WHAT YOU WILL DO -
[1] In the passage on TPV systems, list every vehicle or craft the passage names as somewhere these systems could be implemented.
[2] Extract a portion of the passage on TPV systems verbatim: begin at the words "TPV systems are" and stop after the words "any fuel source.".
[3] Continue the passage on TPV systems from the point at which it stops.

TPV systems are incredibly appealing for a few reasons. TPVs don't rely on sunlight to operate but they rely on heat. This is important because the majority of energy produced in commercial/industrial power plants is wasted as heat. For example, coal and natural gas-fired power plants are roughly 30% and 40% efficient, respectively. TPVs, if employed as waste-heat converters, could boost these efficiencies, utilizing the waste heat and could, theoretically, produce close to as much energy as the main turbine itself. Additionally, these systems could be implemented in vehicles, planes, spacecraft, satellites, etc. as compact reliable energy systems, reliant on either concentrated solar energy or heat from any fuel source.

MATERIAL -
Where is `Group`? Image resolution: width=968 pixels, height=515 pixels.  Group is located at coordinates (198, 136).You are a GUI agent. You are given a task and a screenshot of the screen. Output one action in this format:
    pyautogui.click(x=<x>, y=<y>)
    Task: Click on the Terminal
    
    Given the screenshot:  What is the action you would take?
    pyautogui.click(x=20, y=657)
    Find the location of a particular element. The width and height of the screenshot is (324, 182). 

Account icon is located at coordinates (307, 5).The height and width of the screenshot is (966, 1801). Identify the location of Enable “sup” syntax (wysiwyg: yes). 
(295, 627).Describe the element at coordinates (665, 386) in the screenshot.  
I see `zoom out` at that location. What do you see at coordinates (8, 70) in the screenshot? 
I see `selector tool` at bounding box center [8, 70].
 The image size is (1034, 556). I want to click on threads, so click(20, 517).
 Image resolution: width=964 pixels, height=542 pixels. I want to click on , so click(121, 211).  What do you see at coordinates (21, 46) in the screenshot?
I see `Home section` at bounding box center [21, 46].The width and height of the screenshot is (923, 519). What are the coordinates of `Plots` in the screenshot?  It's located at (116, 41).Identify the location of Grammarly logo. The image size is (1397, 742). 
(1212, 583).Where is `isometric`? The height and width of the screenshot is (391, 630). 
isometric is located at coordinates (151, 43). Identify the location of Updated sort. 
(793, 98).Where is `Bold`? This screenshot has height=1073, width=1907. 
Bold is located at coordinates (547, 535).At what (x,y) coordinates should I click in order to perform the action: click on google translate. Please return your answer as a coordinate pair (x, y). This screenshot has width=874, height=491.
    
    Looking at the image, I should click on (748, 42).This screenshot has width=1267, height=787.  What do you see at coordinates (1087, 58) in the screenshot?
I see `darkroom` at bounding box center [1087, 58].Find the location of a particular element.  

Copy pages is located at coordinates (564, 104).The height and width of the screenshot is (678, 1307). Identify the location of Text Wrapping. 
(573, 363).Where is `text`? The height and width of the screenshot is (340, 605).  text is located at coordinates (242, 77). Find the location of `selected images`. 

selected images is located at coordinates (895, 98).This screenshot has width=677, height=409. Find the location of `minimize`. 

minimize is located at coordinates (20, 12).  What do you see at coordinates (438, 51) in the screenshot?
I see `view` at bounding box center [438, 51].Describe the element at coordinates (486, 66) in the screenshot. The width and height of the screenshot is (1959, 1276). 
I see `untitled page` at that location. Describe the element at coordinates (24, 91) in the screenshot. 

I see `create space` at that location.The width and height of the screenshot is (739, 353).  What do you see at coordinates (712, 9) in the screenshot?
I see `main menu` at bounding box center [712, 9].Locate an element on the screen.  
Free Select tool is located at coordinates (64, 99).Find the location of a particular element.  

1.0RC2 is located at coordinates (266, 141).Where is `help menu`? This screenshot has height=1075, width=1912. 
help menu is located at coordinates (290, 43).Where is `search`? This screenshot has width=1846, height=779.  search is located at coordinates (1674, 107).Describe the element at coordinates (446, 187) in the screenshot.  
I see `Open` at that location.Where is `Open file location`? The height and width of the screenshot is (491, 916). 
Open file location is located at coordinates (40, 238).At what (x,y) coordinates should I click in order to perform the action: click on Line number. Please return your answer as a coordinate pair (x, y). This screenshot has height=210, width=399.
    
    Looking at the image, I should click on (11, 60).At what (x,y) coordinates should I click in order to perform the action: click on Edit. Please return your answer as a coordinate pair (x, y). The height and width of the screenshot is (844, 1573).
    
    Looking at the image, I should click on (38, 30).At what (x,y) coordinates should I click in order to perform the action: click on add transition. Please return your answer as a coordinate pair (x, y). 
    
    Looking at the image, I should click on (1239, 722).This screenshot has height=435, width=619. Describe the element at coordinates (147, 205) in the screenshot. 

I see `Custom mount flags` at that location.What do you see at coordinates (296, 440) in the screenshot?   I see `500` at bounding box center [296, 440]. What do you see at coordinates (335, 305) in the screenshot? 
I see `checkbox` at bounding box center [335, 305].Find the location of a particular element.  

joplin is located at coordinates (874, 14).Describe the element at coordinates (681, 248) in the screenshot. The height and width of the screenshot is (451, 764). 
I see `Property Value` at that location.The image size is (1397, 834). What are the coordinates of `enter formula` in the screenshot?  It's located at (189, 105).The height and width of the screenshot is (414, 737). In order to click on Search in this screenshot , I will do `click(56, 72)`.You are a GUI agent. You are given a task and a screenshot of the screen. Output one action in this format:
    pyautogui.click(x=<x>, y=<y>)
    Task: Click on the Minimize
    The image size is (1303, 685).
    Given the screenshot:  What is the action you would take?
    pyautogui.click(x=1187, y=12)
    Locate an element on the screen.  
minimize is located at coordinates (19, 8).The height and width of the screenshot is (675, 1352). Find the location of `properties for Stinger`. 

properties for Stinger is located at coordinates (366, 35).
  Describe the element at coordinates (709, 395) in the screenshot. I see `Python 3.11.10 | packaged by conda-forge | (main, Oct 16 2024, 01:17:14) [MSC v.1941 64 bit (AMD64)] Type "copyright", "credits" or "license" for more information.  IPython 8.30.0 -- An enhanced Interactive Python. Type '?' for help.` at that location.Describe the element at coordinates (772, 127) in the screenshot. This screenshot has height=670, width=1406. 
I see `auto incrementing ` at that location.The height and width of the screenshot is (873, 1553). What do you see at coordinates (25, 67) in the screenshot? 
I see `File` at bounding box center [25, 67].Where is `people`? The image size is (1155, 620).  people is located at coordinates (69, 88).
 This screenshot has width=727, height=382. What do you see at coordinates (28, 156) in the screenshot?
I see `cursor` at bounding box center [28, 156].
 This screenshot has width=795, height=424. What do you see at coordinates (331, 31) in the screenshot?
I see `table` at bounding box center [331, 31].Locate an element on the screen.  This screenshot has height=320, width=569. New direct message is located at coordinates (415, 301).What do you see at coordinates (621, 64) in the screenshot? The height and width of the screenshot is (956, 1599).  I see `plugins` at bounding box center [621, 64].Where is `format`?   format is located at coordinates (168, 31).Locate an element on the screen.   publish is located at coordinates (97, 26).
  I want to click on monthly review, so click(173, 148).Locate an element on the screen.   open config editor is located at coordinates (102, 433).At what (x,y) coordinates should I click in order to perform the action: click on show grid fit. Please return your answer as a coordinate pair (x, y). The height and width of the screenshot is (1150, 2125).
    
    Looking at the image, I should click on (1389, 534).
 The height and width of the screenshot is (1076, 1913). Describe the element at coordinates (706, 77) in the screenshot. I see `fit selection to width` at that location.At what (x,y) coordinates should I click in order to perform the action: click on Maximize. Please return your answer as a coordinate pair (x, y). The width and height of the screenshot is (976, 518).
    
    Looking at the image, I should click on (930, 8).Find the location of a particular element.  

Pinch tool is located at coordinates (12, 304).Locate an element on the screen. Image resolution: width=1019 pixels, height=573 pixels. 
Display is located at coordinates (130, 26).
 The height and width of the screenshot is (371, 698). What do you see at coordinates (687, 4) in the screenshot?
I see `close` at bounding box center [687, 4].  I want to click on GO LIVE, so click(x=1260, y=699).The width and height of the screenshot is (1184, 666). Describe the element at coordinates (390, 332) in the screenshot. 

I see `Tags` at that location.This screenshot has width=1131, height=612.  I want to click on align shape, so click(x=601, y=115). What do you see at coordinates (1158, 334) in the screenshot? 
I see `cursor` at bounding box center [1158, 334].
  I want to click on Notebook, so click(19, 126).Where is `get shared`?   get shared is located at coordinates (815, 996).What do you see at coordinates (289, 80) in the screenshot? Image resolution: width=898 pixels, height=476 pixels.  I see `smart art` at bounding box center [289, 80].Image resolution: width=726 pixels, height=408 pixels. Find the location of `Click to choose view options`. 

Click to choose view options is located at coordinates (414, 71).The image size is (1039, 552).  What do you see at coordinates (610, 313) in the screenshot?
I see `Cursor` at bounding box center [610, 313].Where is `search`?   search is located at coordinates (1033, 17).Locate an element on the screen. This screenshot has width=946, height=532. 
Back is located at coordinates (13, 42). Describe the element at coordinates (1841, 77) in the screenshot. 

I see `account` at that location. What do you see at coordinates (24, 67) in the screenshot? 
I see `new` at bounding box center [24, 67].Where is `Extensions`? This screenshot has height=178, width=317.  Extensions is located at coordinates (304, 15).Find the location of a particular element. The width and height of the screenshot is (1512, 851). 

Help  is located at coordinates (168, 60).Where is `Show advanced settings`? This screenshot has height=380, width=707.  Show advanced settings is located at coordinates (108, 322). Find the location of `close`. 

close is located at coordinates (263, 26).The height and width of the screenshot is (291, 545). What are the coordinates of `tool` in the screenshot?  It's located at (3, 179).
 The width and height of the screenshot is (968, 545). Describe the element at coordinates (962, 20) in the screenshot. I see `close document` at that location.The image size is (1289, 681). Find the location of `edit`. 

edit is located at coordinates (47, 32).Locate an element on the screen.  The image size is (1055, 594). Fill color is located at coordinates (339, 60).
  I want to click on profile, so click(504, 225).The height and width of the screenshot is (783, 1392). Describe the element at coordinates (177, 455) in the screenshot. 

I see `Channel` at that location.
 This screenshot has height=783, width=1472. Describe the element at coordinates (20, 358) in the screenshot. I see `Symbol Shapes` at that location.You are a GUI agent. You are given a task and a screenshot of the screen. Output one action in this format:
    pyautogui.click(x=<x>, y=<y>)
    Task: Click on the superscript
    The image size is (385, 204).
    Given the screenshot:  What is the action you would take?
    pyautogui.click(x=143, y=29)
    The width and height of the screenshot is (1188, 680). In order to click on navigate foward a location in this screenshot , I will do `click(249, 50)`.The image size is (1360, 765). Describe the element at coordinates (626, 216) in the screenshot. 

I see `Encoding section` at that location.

TASK RESPONSES -
[1] Vehicles, planes, spacecraft, satellites

[2]
TPV systems are incredibly appealing for a few reasons. TPVs don't rely on sunlight to operate but they rely on heat. This is important because the majority of energy produced in commercial/industrial power plants is wasted as heat. For example, coal and natural gas-fired power plants are roughly 30% and 40% efficient, respectively. TPVs, if employed as waste-heat converters, could boost these efficiencies, utilizing the waste heat and could, theoretically, produce close to as much energy as the main turbine itself. Additionally, these systems could be implemented in vehicles, planes, spacecraft, satellites, etc. as compact reliable energy systems, reliant on either concentrated solar energy or heat from any fuel source.

[3]
Nanotechnology: Upconversion, Downconversion, and Quantum Cutting

Periodic table with Lanthanide Elements Highlighted

TPVs, although promising, require very high operating temperatures and if designed for solar specifically (STPVs), they would require solar energy to be intensely concentrated, making it somewhat impractical. However, with recent advances in the research of the phenomena known as upconversion, downconversion, and quantum cutting have allowed scientists to alter the spectrum of light incident with the solar cell, proposing a more refined approach to overcoming the Shockley-Queisser limit.

Upconversion and downconversion are most often observed in a series of 15 elements known as lanthanides (Ln). The electron configurations in lanthanides are able to occupy the 4f orbital, which gives them very unique chemical properties. Oxysulfides, when doped with lanthanides (i.e. Ln₂O₂S), are able to produce a phenomenon known as scintillation. Scintillation is the emission of visible light from high energy particles. This phenomenon is commonly used in high energy particle detectors. For example, gadolinium oxysulfide is doped with terbium(Tb) and is able to produce visible photons when irradiated with X-rays. Although lanthanides do possess this desirable ability to down-convert photons, their luminescent properties aren't as promising. This is why lanthanides are typically used as doping agents to utilize their downconverting properties while avoiding their inability to re-emit light.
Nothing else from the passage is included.